In this new age people are filming themselves in their most intimate moments and sharing it or leaking it to social media. These obscene films are in a majority of smartphones in Zimbabwe in spite of its stringent censorship laws which have now been rendered useless. Trying to police these surely is an exercise in futility which will only turn people more negative. In any case they have no capacity to police this.
Fighting negative news with negative actions has generated the current catastrophisation of everything that Zanu-PF touches. Catastrosphisation is defined as the irrational thinking or taking something and making oneself believe that it is worse than it actually is. It is the giving of a negative spin to a current situation. It can also be about looking at the future using negative lenses. This has been happening a lot in Zimbabwe.
Mediating the information age these days is different from many years ago. We are living in the tabloid and blog era where anyone can break news. Tablotisation of the political climate means there is always going to be negative news and it helps to be ahead of it by self-disclosure. More transparency such as The Herald’s corruption disclosures is the way to go. Public confidence is not eroded by these disclosures as long as they are not motivated by Machiavellian skulduggery.
Public confidence is certainly enhanced by corresponding arrests and indictment rates. At the moment the gap between the two is what is breeding cynicism for there are hardly any arrests and those arrested somehow hardly ever serve prison terms. Societal malfeasance should be disclosed. That gives the establishment an opportunity to set the narrative.
The direction of the news is determined by he who sets the initial pitch. The sooner recognition of this is taken the better. Those exposed should be prosecuted to the full extent of the law. This is not happening and therefore causing a lot of public disillusionment with the Government and its many endeavours. These things are not endearing to the public
The context around us is changing very fast because of changes in technology. The Government has to be applauded for refusing the very ridiculous request from mobile phone companies to ban WhatsApp. What an outrageously archaic way of thinking from those captains of industry who are supposed to be leading us into a cutting edge technology era. They should be devising their own Application Software (Apps) to compete and not advocating the banning of others.
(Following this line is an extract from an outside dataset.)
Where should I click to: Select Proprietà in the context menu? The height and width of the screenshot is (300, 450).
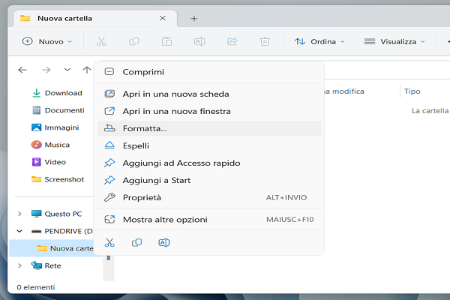click(x=142, y=197)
This piece is calling for the State not to wrap itself in self-indulgent delusion that all is well when in fact all is not well. Denial is a disease itself. What is needed is to let the nation have access to information by the establishment breaking the bad news itself but after that let institutions do their job.
Granted that the media is highly politicised and there will always be sensationalisations, exaggerations and unfair use of rhetorical devices but one has to learn to live with the reality that it is not possible to depoliticise the media so there is no need to engage in atrocious self-torment. Instead run ahead of the story by setting the narrative as the establishment would have it. Distortions can be assaulted using logical evidence and the perpetuation of the negative narrative is curtailed.
The public may not trust what the government tells them. That is natural because anti-establishment is a natural disposition of a lot. To improve on these trust issues the State should not be too sensitive to negative information. In fact, AIPPA would have been aptly named if it was providing the public with access to information. Moral boundaries for society normally sets themselves.
All transparency is positive. It is politically driven transparency which is destructive and undermining of public confidence. Sometimes we have to learn that bad news is temporary. It is soon overtaken by more bad or good news.